日本百名山、花の百名山にも選ばれる名峰・金峰山。富士山や八ヶ岳を見渡せる山頂からの大展望や、山のシンボルとして存在感抜群の巨岩・五丈岩、まるでアルプスの高山のような特殊な植生など、書ききれないほどたくさんの魅力を持ち、奥秩父の中でも特に人気を集める山として知られています。

 登山ルートとしては、西の瑞牆山(みずがきやま)方面から登るか、東の大弛峠から、はたまた北の小川山方面からの3つの主要ルートがあり、体力レベルに合わせて選べることも人気の一因となっています。しかし、じつは金峰山の南面にも、今ではほぼ歩かれていない幻の古道が存在することはあまり知られていません。

■忘れられつつある参詣の道「御嶽道(みたけみち)」

美しい森歩きも、この道の魅力の一つ

 金峰山は、古くから山岳信仰の対象として登られてきた山です。山頂の五丈岩は山麓にある金櫻神社の本宮とされており(たまに岩に登っている人を見かけますがダメですよ!)、かつては多くの山伏や修験者たちが参詣していました。その際に、彼らが歩いた道は現在の主要3ルートのいずれでもありません。じつは、南面に神社から山頂へと繋がる表参道とでも呼ぶべきルート「御嶽道(みたけみち)」が存在します。

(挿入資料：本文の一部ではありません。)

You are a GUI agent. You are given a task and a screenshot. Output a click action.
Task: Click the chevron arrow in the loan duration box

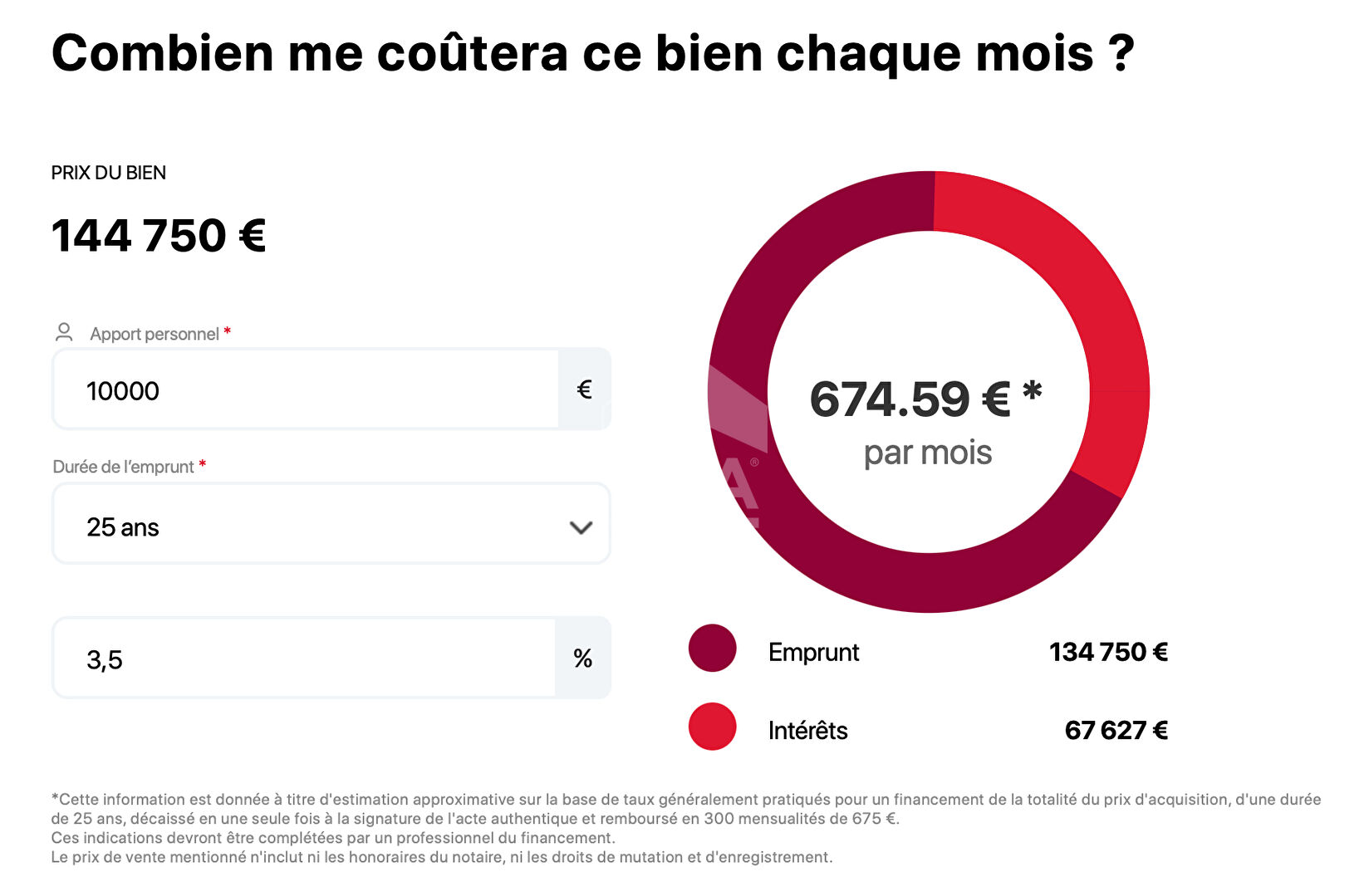click(x=581, y=527)
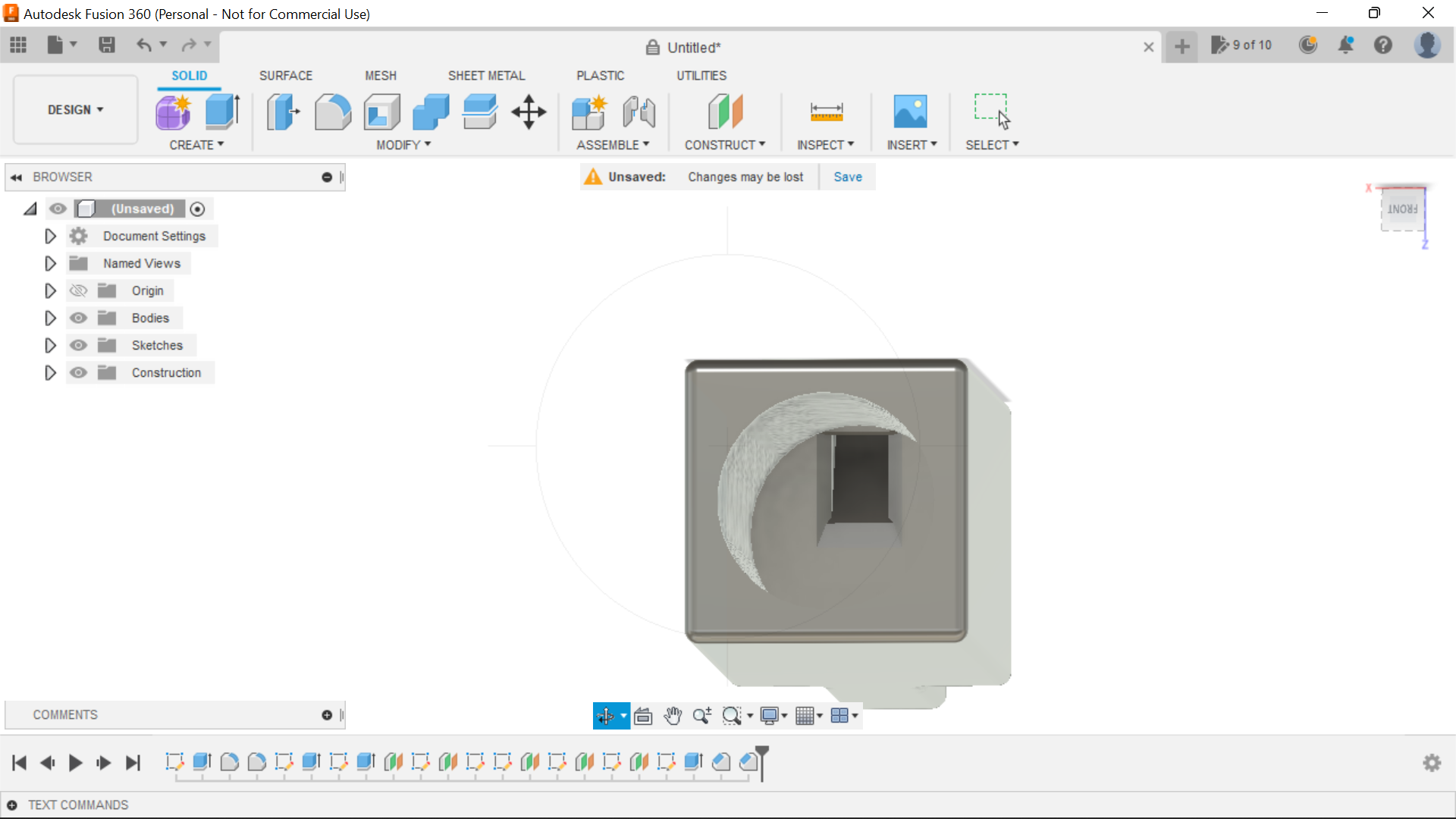Create a new component under Assemble
The width and height of the screenshot is (1456, 819).
pyautogui.click(x=590, y=111)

 現在も通行することは可能で、道中には水晶の採掘が行われていた水晶峠や、片手廻し岩をはじめとする神秘的な岩々など見どころも多く、静かな山歩きを楽しめる登りごたえ抜群のルートです。しかし、主要ルートよりも標高差や行動時間が長いことや登山口までのアクセスがネックとなり、今や忘れられつつある古道となっています。